Apparently, mangrove areas are rendered now at certain zoom levels, using the old "marsh" pattern: [4]. --Ulf Mehlig 17:00, 13 July 2009 (UTC)
Hey, did this ever go anywhere? I'm not very clear on the process to change the renderer, but this is a great idea and wetlands really need a distinction. --Dru1138 (talk) 17:45, 11 November 2014 (UTC)
Anybody who have the tile bases in SVG format? Where can I find different wetland renderings in SVG format? --Skippern (talk) 17:07, 13 November 2014 (UTC)

About tidal and seasonal

I see there is a tag seasonal=*, what values will it hold ? Why not having a frequency=* tag ? There could be other possible frequencies than seasonal and tidal, such as exceptional (e.g. floods), intermittent (e.g. rain), controlled (by humans, e.g. dams). --Pshunter 10:36, 20 February 2009 (UTC)

Specifying inundation frequency indeed could be an improvement ("inundation_frequency=number of days per year"?). This does, however, not completely substitute "seasonal" ("inundated during rainy season" vs. "inundated by the tides 3-5 days around full and new moon": both could sum up to the same number of days per year). I think "seasonal" could hold in the most simple case just "yes"/"no", but also something like "June to September"/"06-09" (where there should be a convention whether to specify dry or wet months; the latter seems to be more logical to me). We should collect these ideas, observe for some time how they are used, and then adapt the tag description accordingly. --Ulf Mehlig 13:40, 21 February 2009 (UTC)

Salt plains + intermittent salt lakes

Should salt plains and intermittent salt lakes be tagged as salt marsh, or do we need a separate tags for this? --Skippern 13:49, 29 April 2009 (UTC)

Salt marsh is a coastal vegetation type (but locally salt-marsh-like vegetation may exist at continental sites with salty ponds etc.). I would tag salt plains (like in Utah or north Africa, I suppose?) as something different, if focus is not on vegetation (I know these areas from photographs at most, so I'm not the person to come up with a proposal). --Ulf Mehlig
I just came to think of it as somebody have proposed this in connection with a water coverage proposal, that was trying to cover many factors covered by wetland, such as tidal flats. Many of these salt plains are intermittent lakes, and thus I would think of it as wetland. I guess there will be very little vegetation in such salt plains as that high salt concentrations will kill most kinds of plants and micro-organisms, but some highly specialized local plants might exist. Vegetation should only be a guide to how to tag it, not a rule. --Skippern 13:10, 1 May 2009 (UTC)

mangroves, PGS coastline and advanced multipolygons

Just an observation for those interested: I found that multipolygons come handy when digitising mangrove areas, as one can combine segments of the coastline and the landward mangrove limit without tracing the seaward mangrove limit on top of the coastline.
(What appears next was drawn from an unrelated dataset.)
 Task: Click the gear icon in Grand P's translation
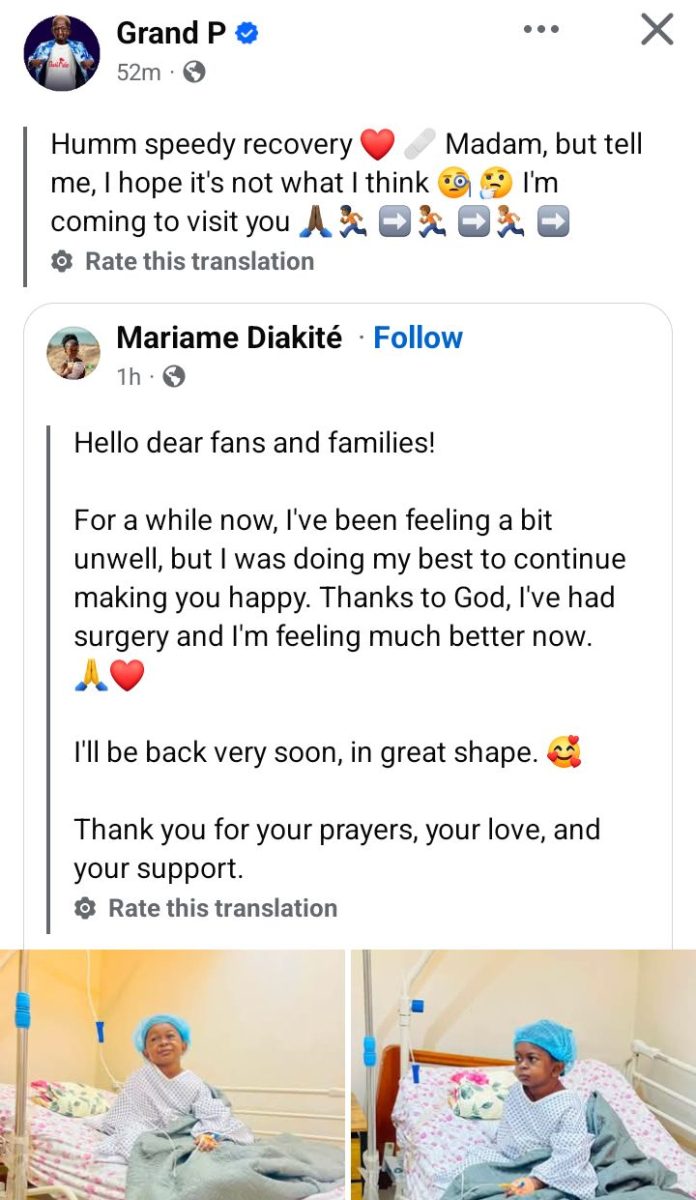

This is especially helpful in areas where the old PGS coastline traces in fact the landward mangrove limit, and not the shoreline itself: to fix this,

  • trace the "real" coastline via (e.g.) landsat,
  • remove "natural=coastline" tagging from the "inland" PGS ways,
  • connect the old PGS coastline and the new coastline where the mangrove border meets the shore,
  • combine segments of new+old coastline that form closed mangrove areas in a multipolygon relation (role "outer") and
  • put the "natural=wetland"/"wetland=mangrove" tags on the relation.

Examples: [5], [6] --Ulf Mehlig 21:43, 13 July 2009 (UTC)
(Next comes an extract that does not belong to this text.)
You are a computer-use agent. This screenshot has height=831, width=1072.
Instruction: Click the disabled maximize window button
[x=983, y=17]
Start of rendering (zoomlevel)

Rendering seems to be effective at zoomlevel 13 and higher only but wetlands can be quite large (for example like relation Okavango delta) and should in my opinion get rendered at lower zoomlevels too (maybe starting at zl 9) --katpatuka 08:46, 19 September 2010 (BST)

yes, would be great. --Ulf Mehlig 21:42, 19 September 2010 (BST)
you should probably make a ticket on trac on it, sp that the mapnik and osmarender maintainers can pick it up. --Skippern 20:24, 20 September 2010 (BST)

Manmade wetlands?

Is this tag also appropriate for wetlands that are either completely created by humans or where humans exercise considerable control over the condition of the land? Good examples are Yolo Bypass (http://en.wikipedia.org/wiki/Yolo_Bypass) and Sutter Bypass where seasonal floodwaters are diverted by a system of weirs and levees.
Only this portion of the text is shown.